De fait, il a déjà eu à jouer des rôles obscurs et sordides dans la neutralisation judiciaire d’adversaires politiques de son mentor à la présidentielle de 2019 et à instruire ses préfets d’ester en justice pour invalider les listes de l’opposition, lors des dernières locales.
En réalité, ce ministre de l’Intérieur, qui ressemble, de plus en plus à un « serial killer politique », ayant manigancé l’hécatombe ayant décimé les listes de l’opposition pour empêcher leur participation aux prochaines législatives, est disqualifié pour organiser une quelconque élection.
Cela d’autant plus qu’hormis la parenthèse du général Pathé Seck, qui n’aura passé qu’une dizaine de mois au gouvernement, le président Macky Sall nous a ramené plusieurs années en arrière, à l’ère des ministres de l’Intérieur politiciens et partisans.
Il y a fort à parier que la coalition Benno Bokk Yakaar fera tout ce qui est en son pouvoir, pour empêcher une expression libre du suffrage universel, lors du prochain scrutin, comme semble l’indiquer le zèle de l’administration territoriale à empêcher l’opposition de tenir des rassemblements ou de faire des tournées à l’intérieur du pays.
Ces tristes évènements tendent à dénaturer notre jeu politique, qui avait pourtant la réputation d’être de haut niveau.
La résistance à l’arbitraire n’est pas un délit
Si nos acquis démocratiques, fruits de décennies de luttes sont remis en cause aussi facilement par le régime de Benno Bokk Yakaar, c’est en grande partie à cause de deux décennies de libéralisme et du fait que l’activité politique se fait en marge des luttes populaires.
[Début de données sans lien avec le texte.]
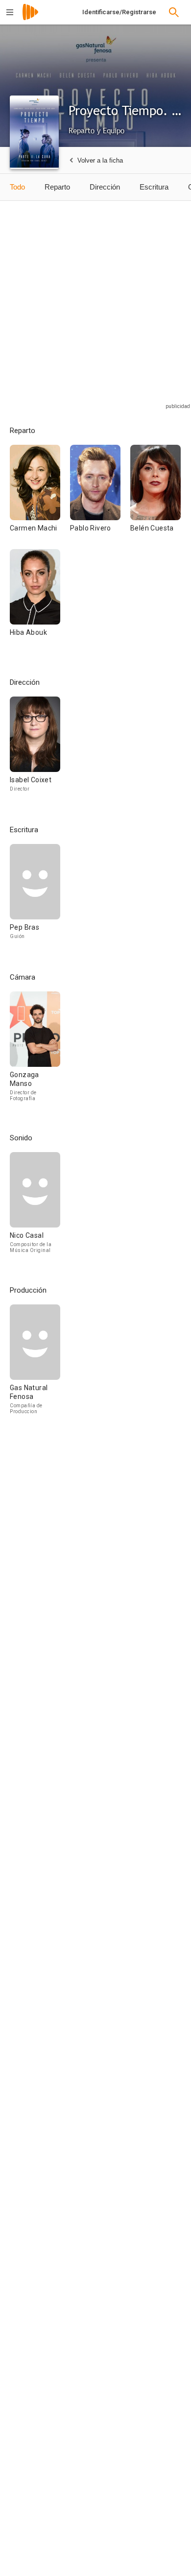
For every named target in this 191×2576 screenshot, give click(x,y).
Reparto (57, 187)
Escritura (154, 187)
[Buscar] (174, 12)
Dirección (105, 187)
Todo (17, 187)
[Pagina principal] (30, 18)
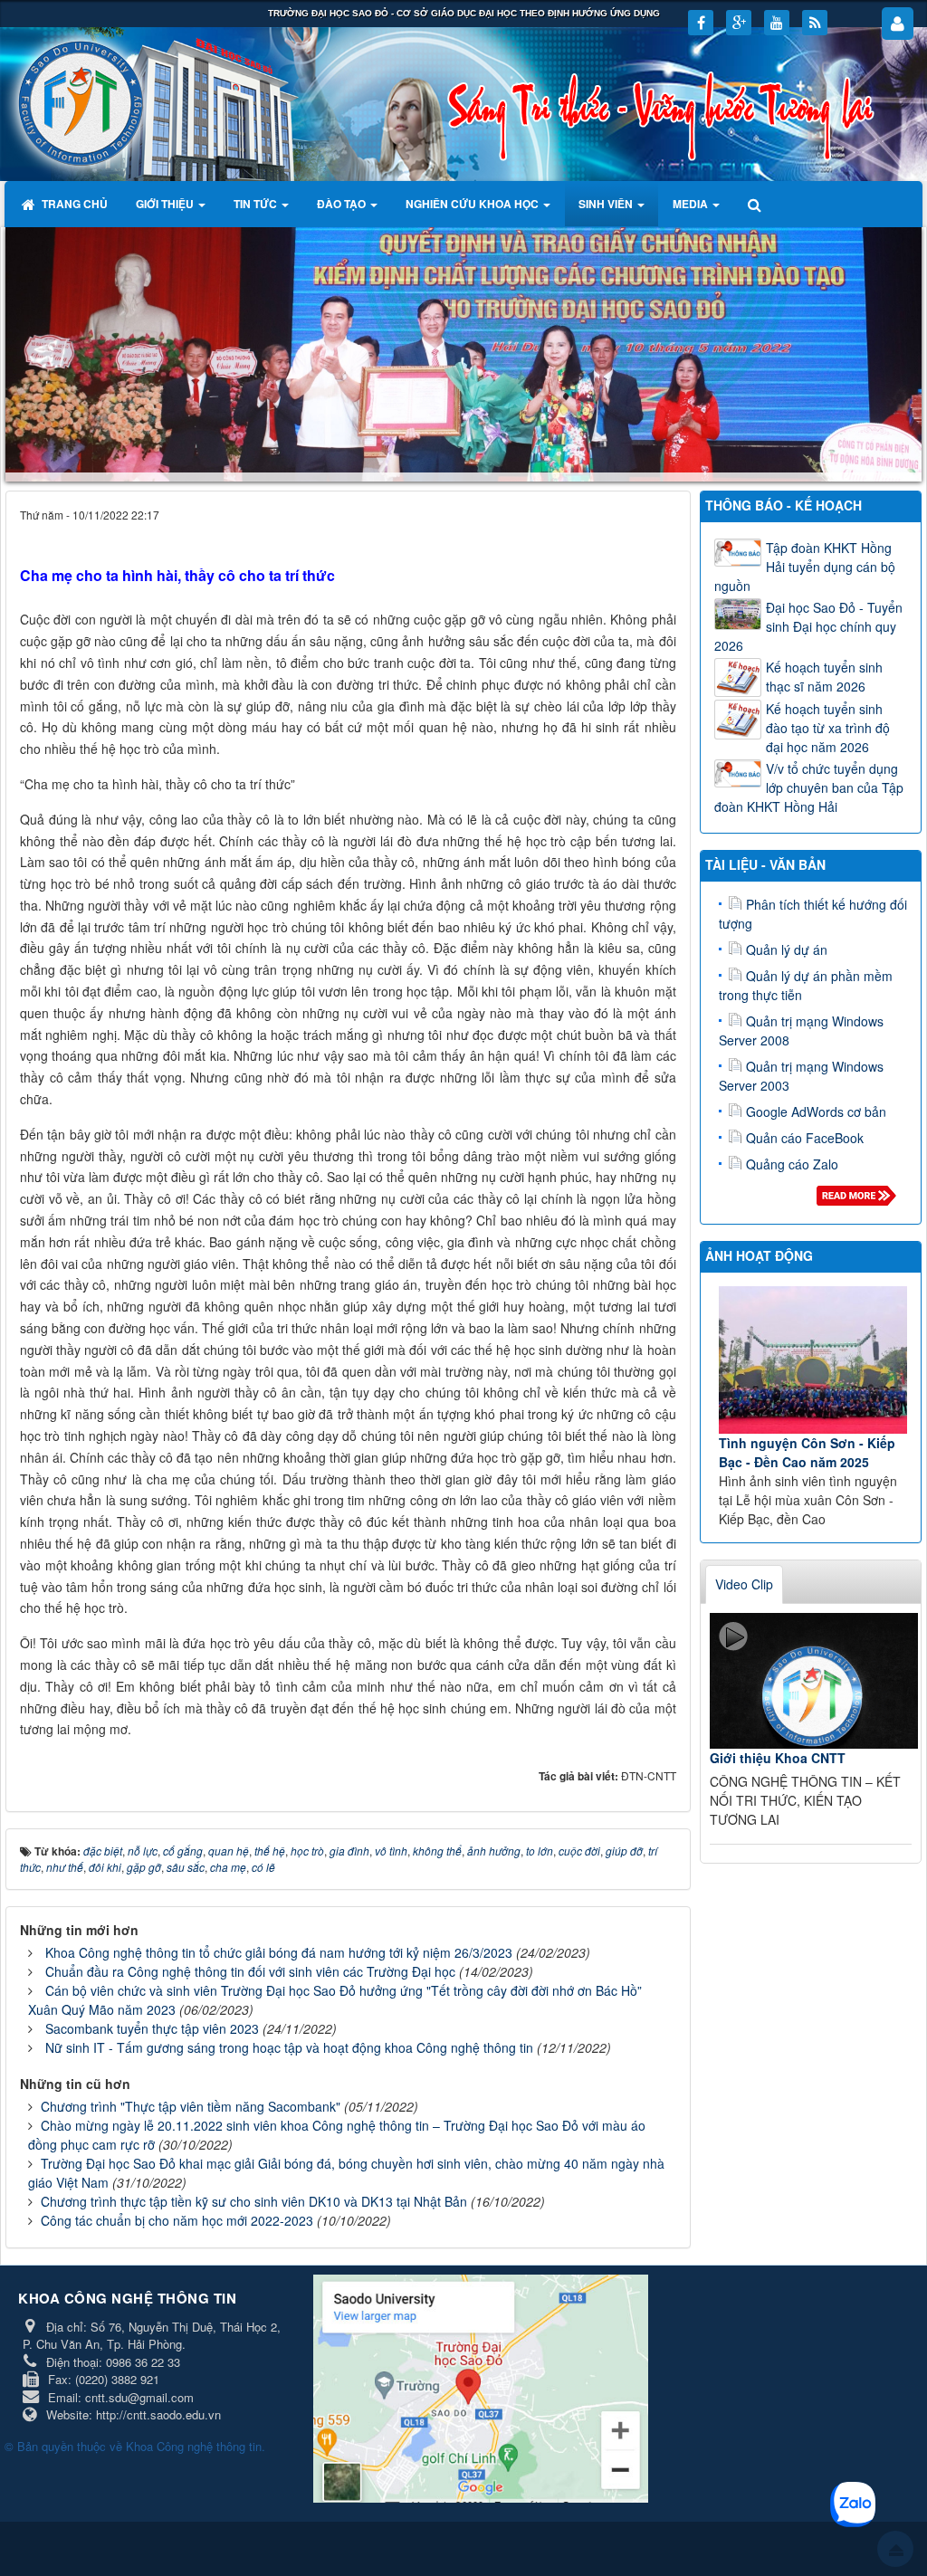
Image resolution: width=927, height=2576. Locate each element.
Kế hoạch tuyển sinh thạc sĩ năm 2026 (824, 676)
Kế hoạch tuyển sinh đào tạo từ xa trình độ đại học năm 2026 (828, 728)
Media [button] (692, 204)
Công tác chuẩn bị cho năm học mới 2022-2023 (177, 2220)
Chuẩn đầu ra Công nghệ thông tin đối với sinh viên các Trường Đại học (250, 1971)
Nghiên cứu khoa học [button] (473, 204)
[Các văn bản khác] (859, 1200)
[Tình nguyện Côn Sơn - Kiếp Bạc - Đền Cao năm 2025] (813, 1359)
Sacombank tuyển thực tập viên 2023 (152, 2028)
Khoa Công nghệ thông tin (194, 2446)
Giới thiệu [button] (166, 204)
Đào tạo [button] (342, 204)
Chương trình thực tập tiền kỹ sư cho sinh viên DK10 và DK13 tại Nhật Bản (254, 2201)
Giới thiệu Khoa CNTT (778, 1758)
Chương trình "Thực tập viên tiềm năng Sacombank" (190, 2106)
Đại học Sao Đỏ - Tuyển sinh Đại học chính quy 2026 (808, 626)
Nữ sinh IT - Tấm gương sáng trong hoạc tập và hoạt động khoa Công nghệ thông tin (289, 2047)
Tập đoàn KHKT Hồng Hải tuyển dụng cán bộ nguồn (804, 567)
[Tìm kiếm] (756, 203)
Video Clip (744, 1584)
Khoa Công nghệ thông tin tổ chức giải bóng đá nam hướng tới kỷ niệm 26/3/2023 (278, 1952)
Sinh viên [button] (607, 204)
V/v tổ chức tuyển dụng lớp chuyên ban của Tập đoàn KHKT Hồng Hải (808, 787)
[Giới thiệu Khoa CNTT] (814, 1681)
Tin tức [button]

Ils ont poussé l’outrecuidance à un point tel qu’ils cherchent à présenter d’héroïques actes de résistance contre l’oppression néocoloniale comme un délit, une infraction à leurs arrêtés et lois sur mesure confectionnés par des tailleurs juridiques, électoraux ou constitutionnels, comme l’ont brillamment démontré d’éminents juristes.
Mais si on en est arrivé là, c’est que plusieurs secteurs du mouvement démocratique national ont totalement abdiqué leurs responsabilités.
À tout seigneur, tout honneur ! Les ténors de la gauche sénégalaise, qui faisaient la fierté du peuple, autrefois chefs d’orchestre des luttes citoyennes, démocratiques et syndicales se sont mués en procureurs impitoyables des mouvements d’opposition démocratique, qu’ils diffament, à longueur de journée, alors qu’on ne peut leur reprocher qu’une seule chose : la résistance à l’oppression et à un ordre social injuste.
Cette nouvelle posture des partis progressistes a impacté la société civile, dont la contribution dans les luttes démocratiques et citoyennes ayant précédé la deuxième alternance avait été décisive. Elle semble se contenter, à présent, d’une posture d’arbitre, offrant sa médiation pour préserver la paix civile, au détriment de la justice sociale, laissant le pouvoir dérouler ses plans liberticides.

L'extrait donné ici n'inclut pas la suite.